> Selected extract:
Content starts
The Staff Interpreter: Finding Balance

Without a doubt, a staffer can face precarious positions on an ethical level. We develop close relationships with those around us, and we become very knowledgeable about the processes in our courts. Such familiarity can lead us to become more likely to act outside our roles as neutral parties to the court process. Our relationships with the public, our employer and other actors in the justice system must be developed with a clear understanding of our dual task of representing the Court as an employee and being the voice of others without taking over their tasks. We must have a balanced approach if we want to be successful on both sides.

Dealing with court users: Interpreter or staff member? I’ve found it best to remember my role in the system at all times. There are certain things I think I can answer as a member of the court staff, but most of the time the answer is simply to guide the court user to another staff member or resource. For example, if somebody asks how they can get a copy of the minutes, my answer would be to tell them where the clerk’s office is; I wouldn’t venture to tell them information such as how much it costs per page or how fast the copies are available – even if I knew that information. If somebody asks what they need to do to talk to a public defender, I might tell them that there will be announcements shortly and to listen up. The truth is, I may know the process, but I recognize it’s not my place to provide such specific instructions. My reasoning is simple: I never want to be faced with, “The interpreter told me to xyz.” Over the years, I’ve found ways to delicately refuse to answer questions outside my role, and they have served me well.

I’m an employee: Does that mean I’m not the boss of me anymore? Well, this is an interesting question. As employees, we are probably expected to follow the same rules, procedures, and guidelines of other non-interpreter positions. This can be quite difficult! The typical scenario is that court interpreters know how to conduct themselves independently with little to no oversight, so having to conform any micro-management tendencies can be extremely frustrating. I believe there are certain aspects of independence I surrender to my employer, including my schedule, my assignment, and who I partner with. I do, however, retain full control over my professional discretion. I also do not lose my place as an expert and an officer of the court. I want to encourage new staff interpreters to remember why they were chosen for the job: expertise in the skill of interpreting. Having this clear helps us remember where we are indeed in control, and where we are not. The truth is, we’re working for a system where our role is unique. As such, we can continue to conduct ourselves with the poise and grace of a top expert; we simply exercise such expertise inside a strict structure.
Content ends
> Work order: Reproduce the entire piece on balancing the staff interpreter's role, word for word.

> Records:
Content starts
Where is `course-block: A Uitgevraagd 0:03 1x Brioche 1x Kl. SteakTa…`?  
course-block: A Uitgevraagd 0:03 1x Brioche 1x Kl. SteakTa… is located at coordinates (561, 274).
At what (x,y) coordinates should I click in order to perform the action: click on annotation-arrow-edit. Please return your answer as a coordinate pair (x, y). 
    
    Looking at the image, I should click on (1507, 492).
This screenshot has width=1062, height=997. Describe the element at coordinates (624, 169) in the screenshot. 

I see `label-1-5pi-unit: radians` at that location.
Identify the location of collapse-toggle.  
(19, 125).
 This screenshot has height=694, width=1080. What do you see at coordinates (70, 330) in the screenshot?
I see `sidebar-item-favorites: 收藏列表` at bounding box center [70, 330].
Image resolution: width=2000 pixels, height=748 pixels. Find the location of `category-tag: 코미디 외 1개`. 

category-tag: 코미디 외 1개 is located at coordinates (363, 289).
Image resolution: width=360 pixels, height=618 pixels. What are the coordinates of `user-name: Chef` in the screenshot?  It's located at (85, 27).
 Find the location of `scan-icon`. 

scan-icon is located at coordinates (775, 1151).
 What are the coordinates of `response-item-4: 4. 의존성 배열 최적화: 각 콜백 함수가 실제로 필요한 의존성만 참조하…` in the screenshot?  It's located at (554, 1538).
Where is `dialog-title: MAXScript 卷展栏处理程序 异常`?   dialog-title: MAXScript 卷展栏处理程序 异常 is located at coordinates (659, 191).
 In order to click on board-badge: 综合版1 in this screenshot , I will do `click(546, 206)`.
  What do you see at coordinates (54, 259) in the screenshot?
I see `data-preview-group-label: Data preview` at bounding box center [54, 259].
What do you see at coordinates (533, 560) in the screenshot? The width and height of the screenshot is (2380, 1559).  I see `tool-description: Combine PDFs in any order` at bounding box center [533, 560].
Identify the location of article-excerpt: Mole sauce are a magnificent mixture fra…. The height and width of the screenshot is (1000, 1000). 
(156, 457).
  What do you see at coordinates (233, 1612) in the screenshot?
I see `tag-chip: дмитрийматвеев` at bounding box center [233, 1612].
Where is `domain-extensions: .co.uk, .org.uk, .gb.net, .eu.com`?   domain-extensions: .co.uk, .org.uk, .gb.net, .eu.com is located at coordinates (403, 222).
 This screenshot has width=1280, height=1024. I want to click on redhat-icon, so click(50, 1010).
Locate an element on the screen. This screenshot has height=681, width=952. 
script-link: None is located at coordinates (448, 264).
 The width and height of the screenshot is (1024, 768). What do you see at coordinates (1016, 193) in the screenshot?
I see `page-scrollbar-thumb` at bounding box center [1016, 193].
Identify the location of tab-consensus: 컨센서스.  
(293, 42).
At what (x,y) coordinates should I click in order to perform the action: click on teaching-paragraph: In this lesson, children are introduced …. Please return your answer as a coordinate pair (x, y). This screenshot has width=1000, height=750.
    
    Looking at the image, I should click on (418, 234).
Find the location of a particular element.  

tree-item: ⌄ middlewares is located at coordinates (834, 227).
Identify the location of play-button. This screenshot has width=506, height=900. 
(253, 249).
Content ends
> Task response:
The Staff Interpreter: Finding Balance

Without a doubt, a staffer can face precarious positions on an ethical level. We develop close relationships with those around us, and we become very knowledgeable about the processes in our courts. Such familiarity can lead us to become more likely to act outside our roles as neutral parties to the court process. Our relationships with the public, our employer and other actors in the justice system must be developed with a clear understanding of our dual task of representing the Court as an employee and being the voice of others without taking over their tasks. We must have a balanced approach if we want to be successful on both sides.

Dealing with court users: Interpreter or staff member? I’ve found it best to remember my role in the system at all times. There are certain things I think I can answer as a member of the court staff, but most of the time the answer is simply to guide the court user to another staff member or resource. For example, if somebody asks how they can get a copy of the minutes, my answer would be to tell them where the clerk’s office is; I wouldn’t venture to tell them information such as how much it costs per page or how fast the copies are available – even if I knew that information. If somebody asks what they need to do to talk to a public defender, I might tell them that there will be announcements shortly and to listen up. The truth is, I may know the process, but I recognize it’s not my place to provide such specific instructions. My reasoning is simple: I never want to be faced with, “The interpreter told me to xyz.” Over the years, I’ve found ways to delicately refuse to answer questions outside my role, and they have served me well.

I’m an employee: Does that mean I’m not the boss of me anymore? Well, this is an interesting question. As employees, we are probably expected to follow the same rules, procedures, and guidelines of other non-interpreter positions. This can be quite difficult! The typical scenario is that court interpreters know how to conduct themselves independently with little to no oversight, so having to conform any micro-management tendencies can be extremely frustrating. I believe there are certain aspects of independence I surrender to my employer, including my schedule, my assignment, and who I partner with. I do, however, retain full control over my professional discretion. I also do not lose my place as an expert and an officer of the court. I want to encourage new staff interpreters to remember why they were chosen for the job: expertise in the skill of interpreting. Having this clear helps us remember where we are indeed in control, and where we are not. The truth is, we’re working for a system where our role is unique. As such, we can continue to conduct ourselves with the poise and grace of a top expert; we simply exercise such expertise inside a strict structure.